Why are priests unable to marry? I am asked this frequently. Let me discuss Mohandas Gandhi, who took a vow of celibacy.
Celibacy is called Brachmacharya in the Hindu custom and it signifies total self-control. Disintegrating qualities, such as anger and vanity, are eliminated in this way of life. From the position of control, the celibate can make a total gift of himself to others. Gandhi sought to give himself entirely to his countrymen, and so at age 37 he renounced marriage and the pleasures of the flesh. He felt his love for others was more available and authentic. It is for a similar reason that he fasted. He wanted to be less self-centered and completely dedicated to others. “I fasted,” Gandhi said, “to reform those who loved me.”
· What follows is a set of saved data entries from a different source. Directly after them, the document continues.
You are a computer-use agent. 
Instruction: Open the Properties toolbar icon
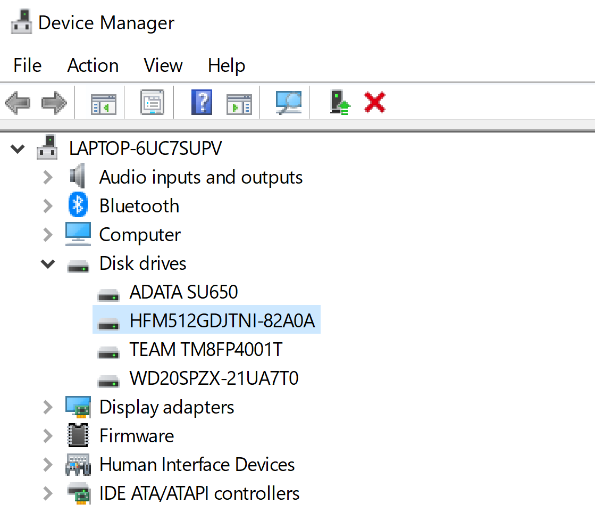pyautogui.click(x=152, y=102)
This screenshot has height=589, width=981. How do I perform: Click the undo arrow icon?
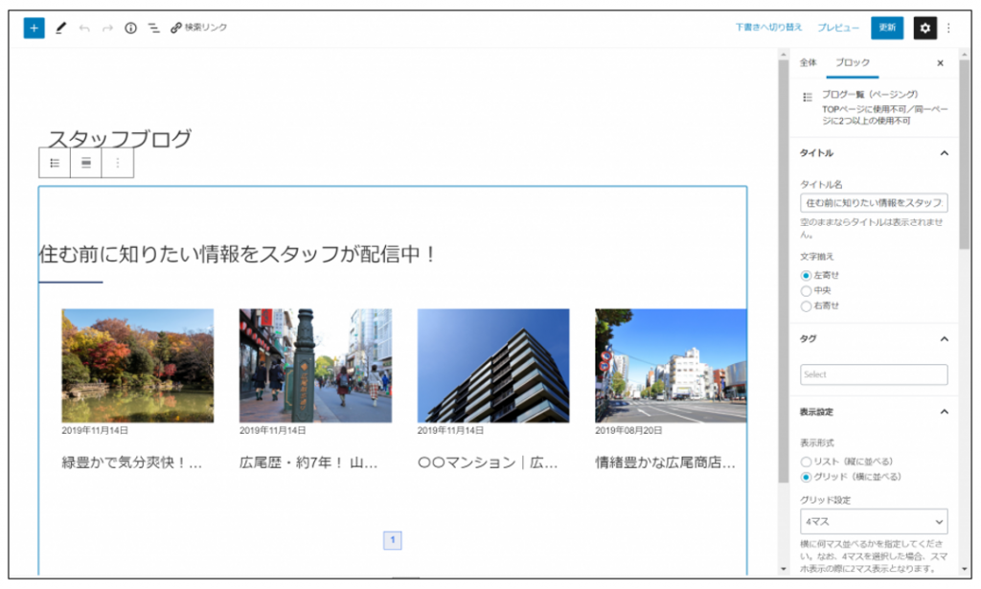85,29
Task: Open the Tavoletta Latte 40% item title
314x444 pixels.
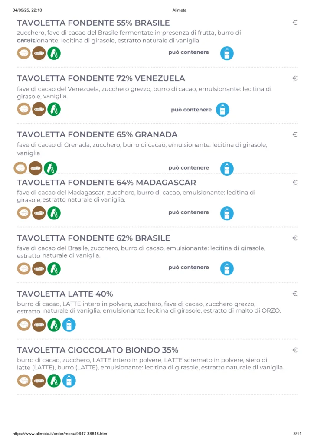Action: [x=65, y=294]
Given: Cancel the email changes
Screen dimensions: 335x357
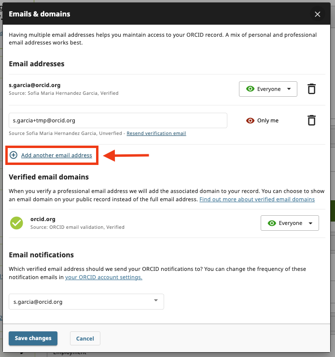Looking at the screenshot, I should [85, 338].
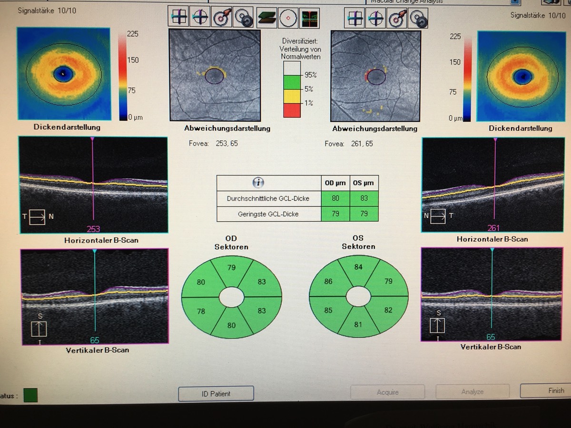Click the circle with red dot center icon
This screenshot has height=428, width=571.
tap(288, 18)
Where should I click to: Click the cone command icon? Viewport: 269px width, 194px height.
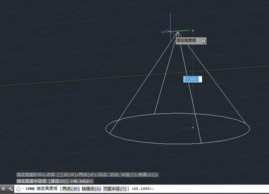(18, 189)
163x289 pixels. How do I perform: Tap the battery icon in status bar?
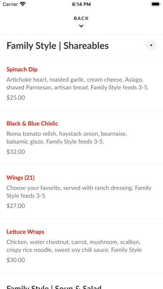pyautogui.click(x=156, y=4)
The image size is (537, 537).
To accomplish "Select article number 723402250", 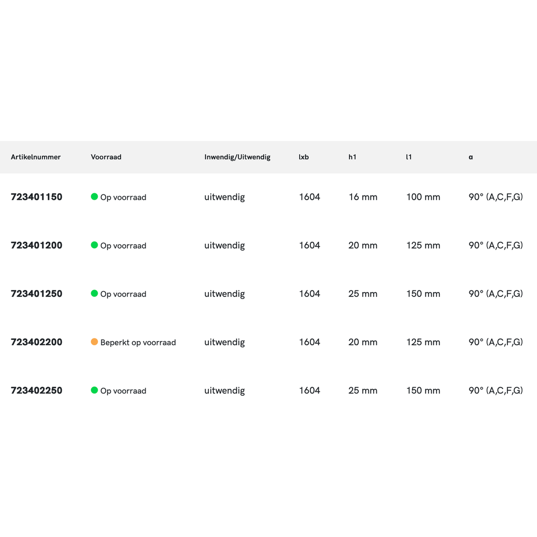I will coord(37,390).
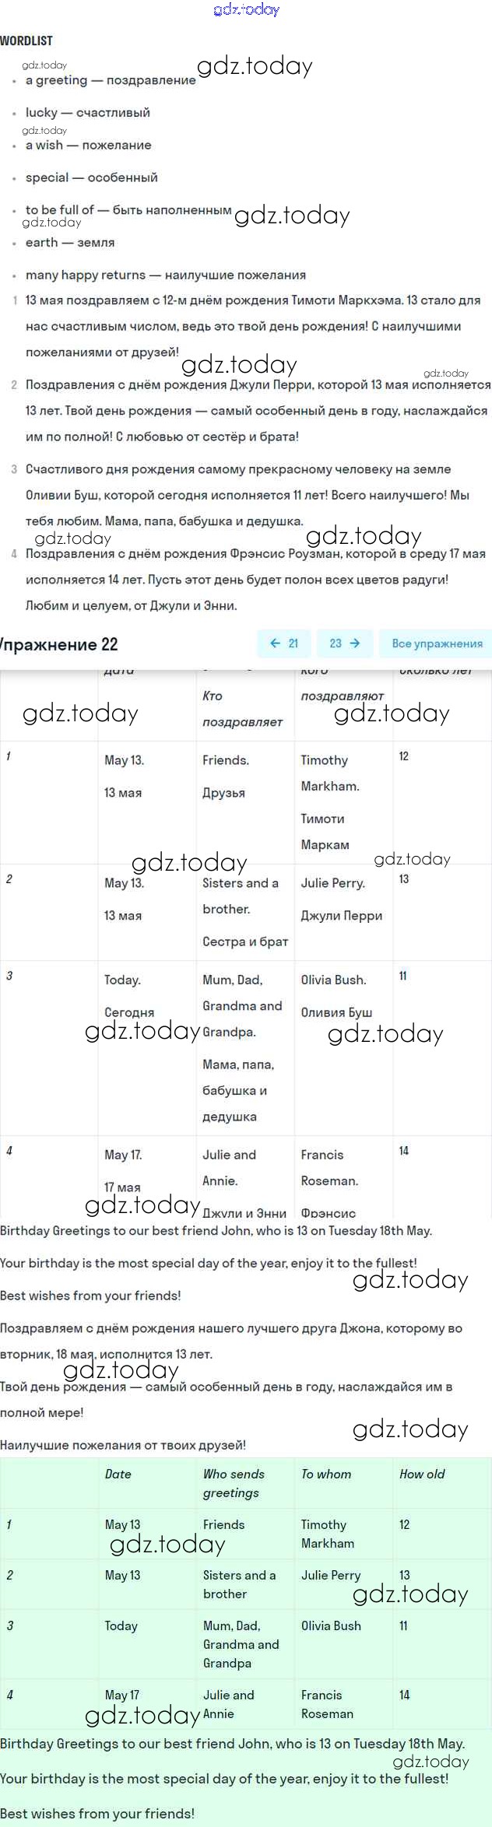Select 'lucky — счастливый' word entry
This screenshot has width=492, height=1827.
coord(87,112)
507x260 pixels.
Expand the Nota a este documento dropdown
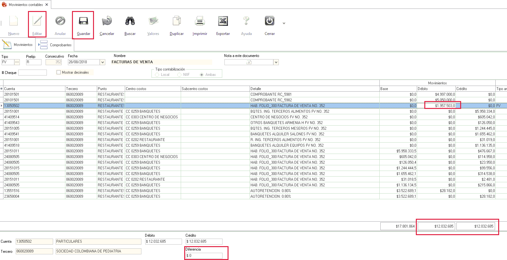click(x=276, y=62)
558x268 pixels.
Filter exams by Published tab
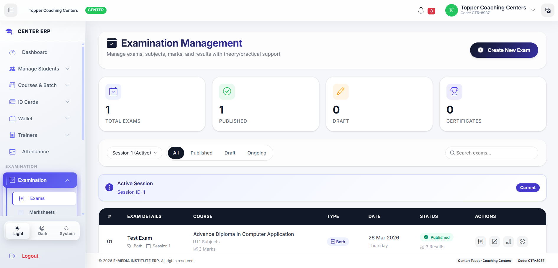click(201, 153)
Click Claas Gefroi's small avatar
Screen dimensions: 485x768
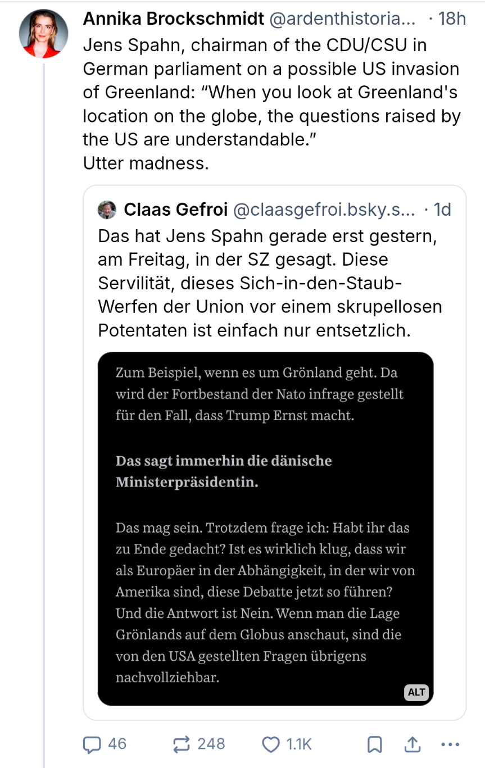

Now, there are several flaws, I would argue, in the above Hindu rationale. I appreciate the point about self-gift, but it is not the Catholic priest himself who is to be given to others. It is Jesus Christ. The priest is changed at ordination to conform entirely to Christ. The priest represents Jesus and you can know him through us, specifically through our sacramental acts and our preaching. Celibacy allows the priest to be a pure conduit to God, for you. It is thus for a similar reason that priests are forbidden to engage in secular pursuits: politics, business, etc. We need to be entirely free for Jesus.
This is why, as an aside, the Blessed Virgin Mary is so crucial for the priest. She not only provides the feminine love priests need; she serves as a model. She was an open vessel for God and the world came to know Him through her. The world was reformed through her. Perhaps it can also be through priests.